## INPUT RECORDS
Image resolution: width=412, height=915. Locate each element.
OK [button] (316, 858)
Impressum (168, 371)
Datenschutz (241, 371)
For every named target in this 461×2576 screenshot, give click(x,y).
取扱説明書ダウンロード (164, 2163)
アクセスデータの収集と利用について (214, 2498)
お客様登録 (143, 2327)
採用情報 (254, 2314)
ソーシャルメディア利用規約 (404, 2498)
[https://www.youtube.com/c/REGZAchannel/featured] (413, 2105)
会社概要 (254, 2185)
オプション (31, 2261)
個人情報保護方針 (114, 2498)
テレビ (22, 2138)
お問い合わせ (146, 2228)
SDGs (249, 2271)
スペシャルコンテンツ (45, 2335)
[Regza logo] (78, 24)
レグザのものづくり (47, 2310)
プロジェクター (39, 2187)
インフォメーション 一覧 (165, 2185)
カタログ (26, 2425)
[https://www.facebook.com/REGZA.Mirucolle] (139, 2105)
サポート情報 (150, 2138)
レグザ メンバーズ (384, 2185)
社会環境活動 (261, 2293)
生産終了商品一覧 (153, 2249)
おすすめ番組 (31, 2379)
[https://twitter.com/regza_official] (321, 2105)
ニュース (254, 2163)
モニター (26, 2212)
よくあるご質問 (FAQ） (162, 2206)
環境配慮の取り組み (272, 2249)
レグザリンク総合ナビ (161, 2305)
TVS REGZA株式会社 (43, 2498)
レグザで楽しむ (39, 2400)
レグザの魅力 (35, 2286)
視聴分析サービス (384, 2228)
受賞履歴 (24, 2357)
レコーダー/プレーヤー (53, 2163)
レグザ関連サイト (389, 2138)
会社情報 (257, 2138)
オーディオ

## PROBLEM REQUIREMENTS
Show, from the entries above, every line that includes the string "https".

## TASK OUTPUT
[https://www.youtube.com/c/REGZAchannel/featured] (413, 2105)
[https://www.facebook.com/REGZA.Mirucolle] (139, 2105)
[https://twitter.com/regza_official] (321, 2105)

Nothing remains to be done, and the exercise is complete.